**JOB:**
Rewrite the stretch of lines from the one containing "Click the MaintenanceTool progress bar" through the last line, replacing "progress bar" with "status bar" and keeping everything else the same. Leave the pictures out of your answer.

**RAW DATA:**
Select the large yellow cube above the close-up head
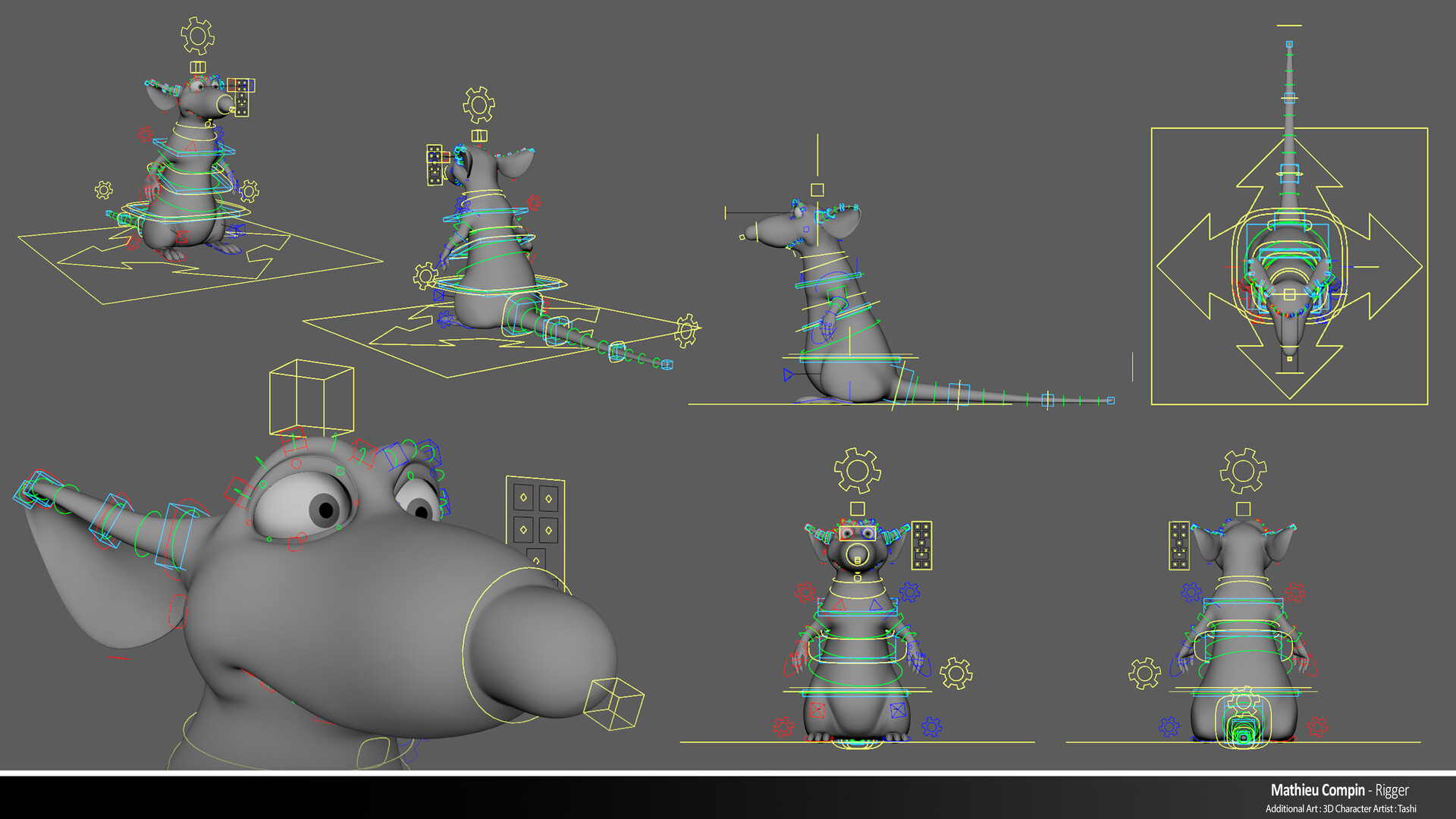 point(312,397)
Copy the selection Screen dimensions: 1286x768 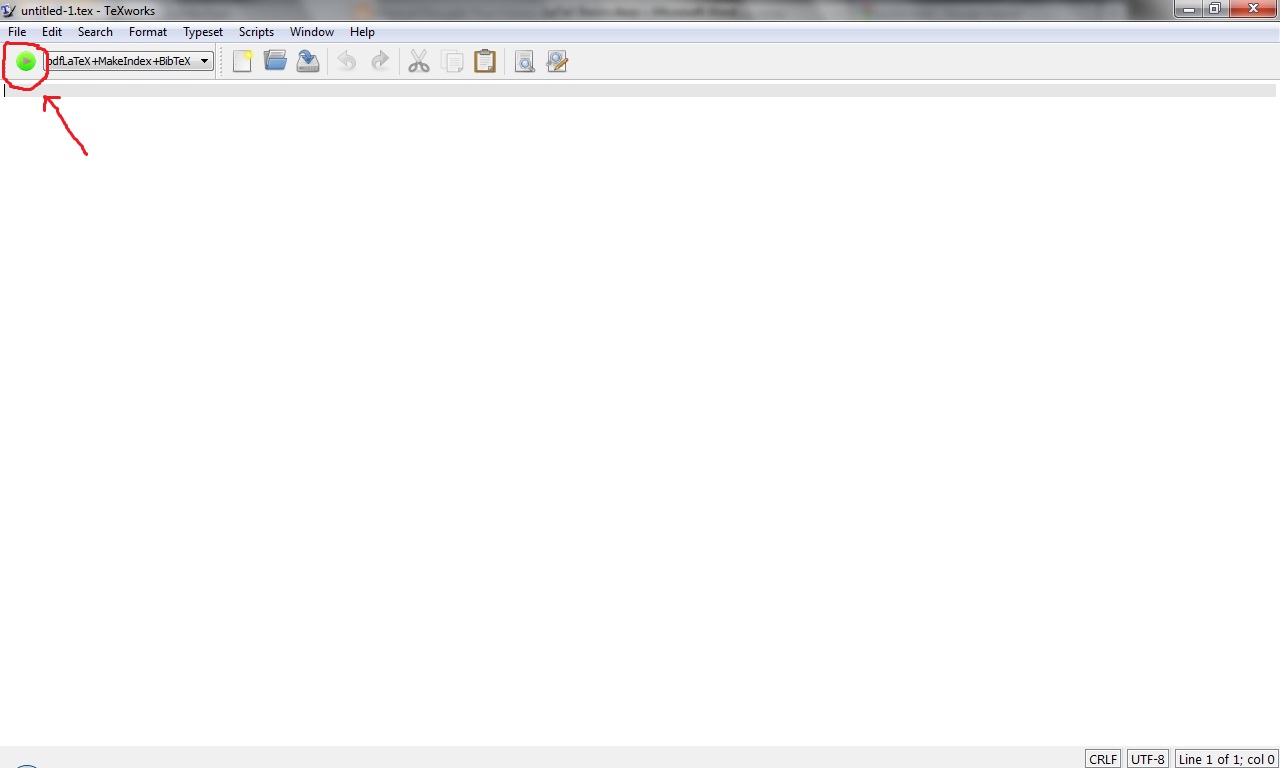(452, 61)
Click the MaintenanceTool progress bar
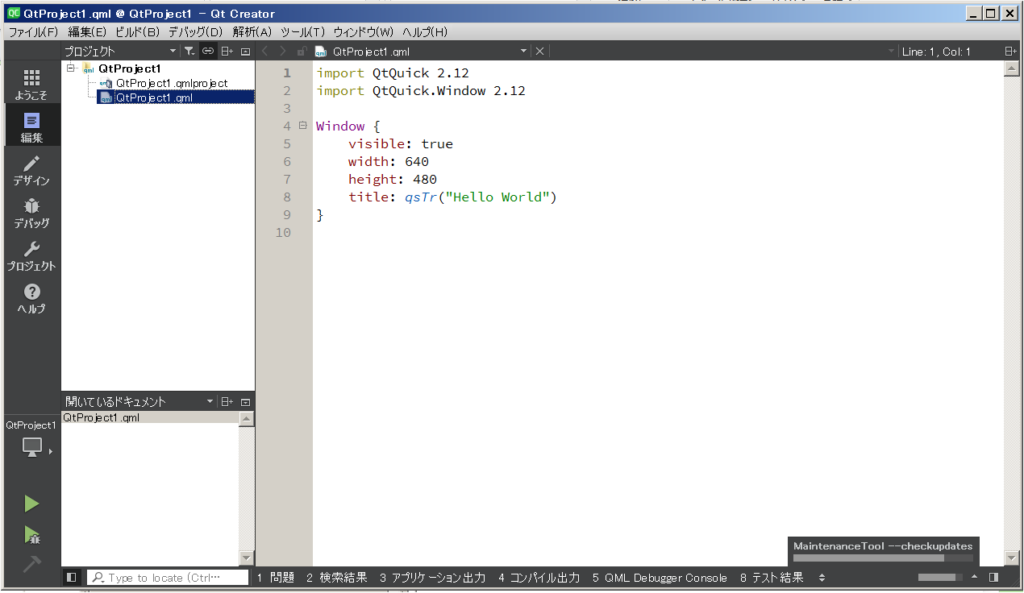Screen dimensions: 1024x593 869,558
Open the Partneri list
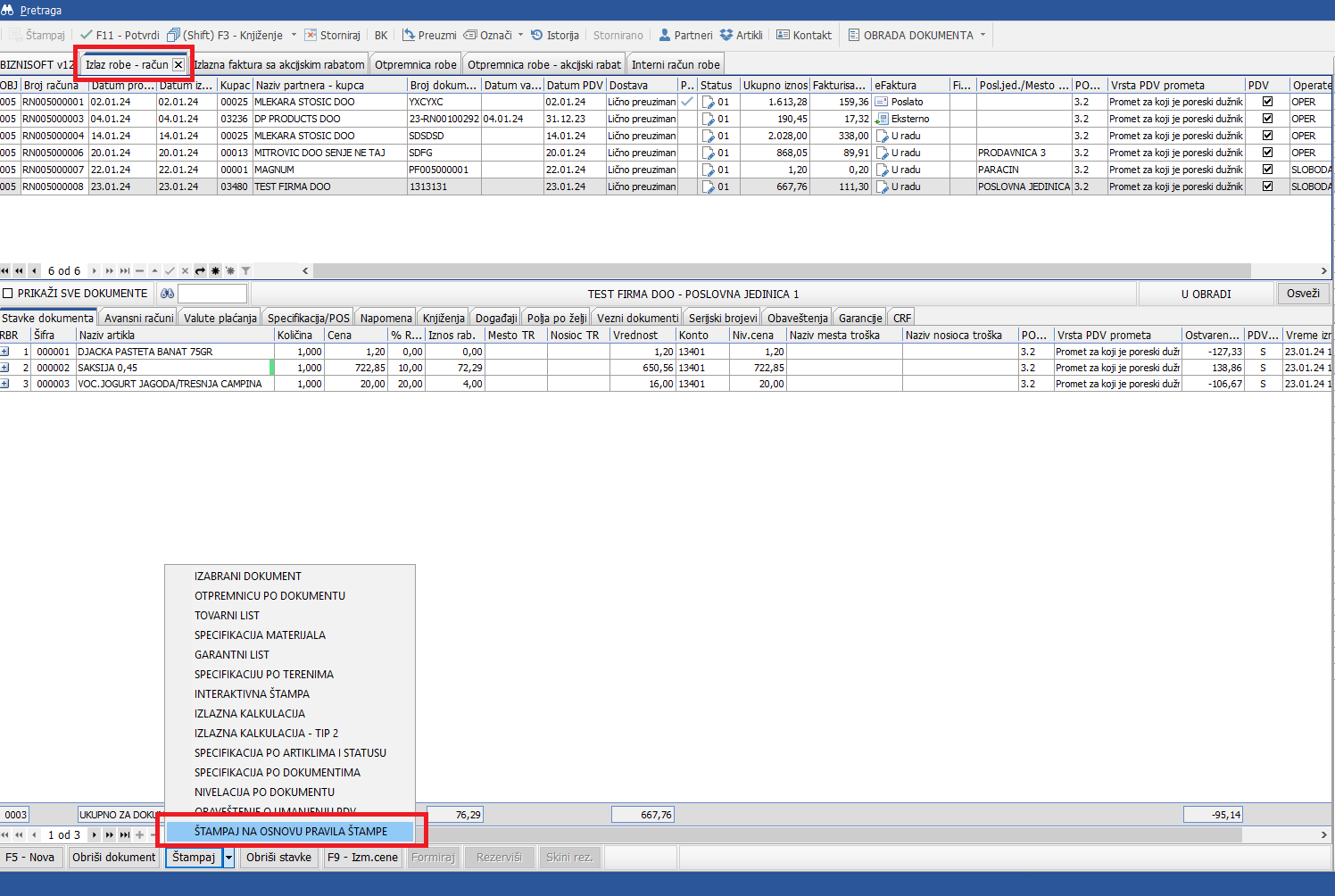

**CORRECT OUTPUT:**
Click the MaintenanceTool status bar
Screen dimensions: 1024x593 869,558
Open the Partneri list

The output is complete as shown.